In this paper, we presented AccaSim, a library for simulating WMS in an HPC system, which offers to the researchers an accessible tool to facilitate their job dispatching research. The library is open-source, implemented in Python, which is freely available for any major operating system, and works with dependencies reachable in any distribution. It is executable on a wide range of computers thanks to its lightweight installation and light memory footprint. AccaSim is scalable to large workload datasets and provides support for easy customization, allowing to carry out experiments across different workload sources, resource types, and dispatching algorithms. Moreover, AccaSim enables users to develop novel advanced dispatchers by exploiting information regarding the current system status, which can be extended for including custom behaviors such as energy and power consumption and failures of the resources. Last but not least, AccaSim aids users in their experiments via automated tools to generate synthetic workload datasets, to run the simulation experiments and to produce plots to evaluate dispatchers. The researchers can thus use AccaSim to mimic any real system, including those possessing heterogeneous resources, develop advanced dispatchers using for instance power and energy-aware, fault-resilient algorithms, and test and evaluate them in a convenient way over a wide range of workload sources by using real workload traces or by generating them.

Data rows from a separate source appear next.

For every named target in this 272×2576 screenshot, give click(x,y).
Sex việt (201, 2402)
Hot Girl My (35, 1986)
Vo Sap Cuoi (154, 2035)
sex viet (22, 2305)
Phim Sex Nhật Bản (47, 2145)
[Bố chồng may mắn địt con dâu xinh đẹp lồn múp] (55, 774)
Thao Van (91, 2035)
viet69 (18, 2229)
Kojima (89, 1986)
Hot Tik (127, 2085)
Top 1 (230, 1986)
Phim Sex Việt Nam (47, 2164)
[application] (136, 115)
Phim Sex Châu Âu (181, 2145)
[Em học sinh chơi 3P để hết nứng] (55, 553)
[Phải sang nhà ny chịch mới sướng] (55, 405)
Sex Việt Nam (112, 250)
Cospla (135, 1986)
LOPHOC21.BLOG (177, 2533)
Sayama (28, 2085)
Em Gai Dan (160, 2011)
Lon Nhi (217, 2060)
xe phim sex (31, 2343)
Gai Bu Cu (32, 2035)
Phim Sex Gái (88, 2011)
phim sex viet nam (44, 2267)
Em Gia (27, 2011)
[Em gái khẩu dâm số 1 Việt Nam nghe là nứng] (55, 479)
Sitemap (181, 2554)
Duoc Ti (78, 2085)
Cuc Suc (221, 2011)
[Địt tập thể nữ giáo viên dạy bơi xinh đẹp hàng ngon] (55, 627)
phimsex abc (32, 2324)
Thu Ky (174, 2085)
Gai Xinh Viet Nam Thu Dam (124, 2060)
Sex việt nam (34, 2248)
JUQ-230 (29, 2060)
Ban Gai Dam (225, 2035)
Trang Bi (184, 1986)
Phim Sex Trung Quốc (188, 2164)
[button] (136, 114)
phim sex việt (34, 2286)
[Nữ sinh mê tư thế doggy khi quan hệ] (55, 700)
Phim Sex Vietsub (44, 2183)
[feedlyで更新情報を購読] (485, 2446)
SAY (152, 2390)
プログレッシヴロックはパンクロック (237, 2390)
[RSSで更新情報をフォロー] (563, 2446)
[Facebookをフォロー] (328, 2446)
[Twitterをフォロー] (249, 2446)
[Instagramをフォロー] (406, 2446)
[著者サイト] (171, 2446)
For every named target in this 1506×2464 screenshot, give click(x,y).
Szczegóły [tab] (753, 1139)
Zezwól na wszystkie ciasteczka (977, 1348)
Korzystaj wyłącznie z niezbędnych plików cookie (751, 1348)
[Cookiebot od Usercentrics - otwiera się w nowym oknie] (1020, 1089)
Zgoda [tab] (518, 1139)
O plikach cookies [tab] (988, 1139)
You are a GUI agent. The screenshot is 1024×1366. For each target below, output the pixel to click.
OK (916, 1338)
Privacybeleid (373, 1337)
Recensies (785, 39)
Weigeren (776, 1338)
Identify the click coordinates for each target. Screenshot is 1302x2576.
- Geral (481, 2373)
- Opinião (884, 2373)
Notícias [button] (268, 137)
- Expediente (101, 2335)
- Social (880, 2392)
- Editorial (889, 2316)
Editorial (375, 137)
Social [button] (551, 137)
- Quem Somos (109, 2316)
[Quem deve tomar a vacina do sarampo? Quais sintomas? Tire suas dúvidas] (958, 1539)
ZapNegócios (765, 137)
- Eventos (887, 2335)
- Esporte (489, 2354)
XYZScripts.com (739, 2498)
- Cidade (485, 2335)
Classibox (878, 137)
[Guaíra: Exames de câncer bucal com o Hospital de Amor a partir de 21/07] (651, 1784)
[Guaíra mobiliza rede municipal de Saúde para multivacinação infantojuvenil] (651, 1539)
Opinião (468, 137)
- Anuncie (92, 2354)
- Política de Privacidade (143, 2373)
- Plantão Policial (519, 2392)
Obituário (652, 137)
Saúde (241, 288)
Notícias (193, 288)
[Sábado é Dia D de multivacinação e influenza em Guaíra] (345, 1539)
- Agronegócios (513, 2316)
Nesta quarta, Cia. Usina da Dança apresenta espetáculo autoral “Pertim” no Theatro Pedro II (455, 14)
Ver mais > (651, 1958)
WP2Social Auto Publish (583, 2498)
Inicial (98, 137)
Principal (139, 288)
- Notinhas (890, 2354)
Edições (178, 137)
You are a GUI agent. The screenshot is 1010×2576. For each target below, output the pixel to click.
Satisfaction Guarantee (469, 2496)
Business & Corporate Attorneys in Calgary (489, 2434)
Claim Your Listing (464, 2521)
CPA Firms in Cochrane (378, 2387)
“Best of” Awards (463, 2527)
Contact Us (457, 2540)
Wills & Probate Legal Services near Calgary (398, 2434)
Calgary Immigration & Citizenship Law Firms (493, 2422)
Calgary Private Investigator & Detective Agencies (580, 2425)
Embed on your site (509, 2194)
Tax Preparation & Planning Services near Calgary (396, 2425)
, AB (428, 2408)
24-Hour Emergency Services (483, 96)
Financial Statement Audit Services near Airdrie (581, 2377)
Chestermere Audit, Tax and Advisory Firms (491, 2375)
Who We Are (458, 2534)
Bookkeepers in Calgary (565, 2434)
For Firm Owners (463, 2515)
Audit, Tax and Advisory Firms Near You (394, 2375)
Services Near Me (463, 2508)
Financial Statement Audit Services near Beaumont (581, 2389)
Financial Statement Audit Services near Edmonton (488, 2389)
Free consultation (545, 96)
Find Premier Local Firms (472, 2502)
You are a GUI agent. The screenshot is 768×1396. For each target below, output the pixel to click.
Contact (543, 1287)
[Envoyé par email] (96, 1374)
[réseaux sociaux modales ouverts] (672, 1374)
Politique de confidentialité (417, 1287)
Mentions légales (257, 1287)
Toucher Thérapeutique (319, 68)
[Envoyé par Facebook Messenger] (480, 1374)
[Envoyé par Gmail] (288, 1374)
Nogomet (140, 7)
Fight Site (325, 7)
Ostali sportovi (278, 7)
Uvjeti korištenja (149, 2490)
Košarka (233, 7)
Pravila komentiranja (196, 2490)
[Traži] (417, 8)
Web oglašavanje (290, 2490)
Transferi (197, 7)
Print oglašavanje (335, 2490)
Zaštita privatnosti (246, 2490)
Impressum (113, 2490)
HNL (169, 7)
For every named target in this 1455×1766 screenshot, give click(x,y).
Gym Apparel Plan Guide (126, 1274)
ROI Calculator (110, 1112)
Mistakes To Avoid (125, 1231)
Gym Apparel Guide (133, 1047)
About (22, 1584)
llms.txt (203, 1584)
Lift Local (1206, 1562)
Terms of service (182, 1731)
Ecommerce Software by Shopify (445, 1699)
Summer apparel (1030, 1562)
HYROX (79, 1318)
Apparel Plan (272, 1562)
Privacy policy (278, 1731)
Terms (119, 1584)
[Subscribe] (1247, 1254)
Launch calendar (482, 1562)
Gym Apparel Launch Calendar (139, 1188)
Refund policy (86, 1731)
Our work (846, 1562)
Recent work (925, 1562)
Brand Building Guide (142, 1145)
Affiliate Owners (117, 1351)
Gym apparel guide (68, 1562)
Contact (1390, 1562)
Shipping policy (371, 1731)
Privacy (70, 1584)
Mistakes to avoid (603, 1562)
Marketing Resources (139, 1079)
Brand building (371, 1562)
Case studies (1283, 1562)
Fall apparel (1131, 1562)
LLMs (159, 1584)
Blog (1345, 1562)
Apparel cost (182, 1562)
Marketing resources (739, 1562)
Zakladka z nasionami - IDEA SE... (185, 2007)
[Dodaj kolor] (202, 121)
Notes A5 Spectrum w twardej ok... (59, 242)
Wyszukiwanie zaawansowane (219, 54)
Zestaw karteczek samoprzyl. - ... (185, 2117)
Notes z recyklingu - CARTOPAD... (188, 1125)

In order to highlight the main contributions of AccaSim, we discussed the existing related simulators, presented a critical comparison to the most similar simulators, and showcased AccaSim’s use in job dispatching research, specifically in dispatcher evaluation and synthetic workload generation. In future work, we plan to use AccaSim to develop advanced dispatchers using power and energy-aware, fault-resilient algorithms.

Acknowledgements

C. Galleguillos is supported by Postgraduate Grant PUCV 2018. A. Netti is supported by a research fellowship from the Oprecomp-Open Transprecision Computing project. R. Soto is supported by Grant CONICYT/FONDECYT/ REGULAR/1160455. We are grateful to Åke Sandgren, Motoyoshi Kurokawa, and the Czech National Grid Infrastructure MetaCentrum, for providing, respectively, the Seth, RICC and the MetaCentrum workload datasets. We thank Alina Sîrbu for fruitful discussions on the work presented here. Finally, we appreciate the precious comments of the reviewers which helped improve the paper significantly. We especially thank Millian Poquet for signing his review and giving us the possibility to interact during the revision of the paper.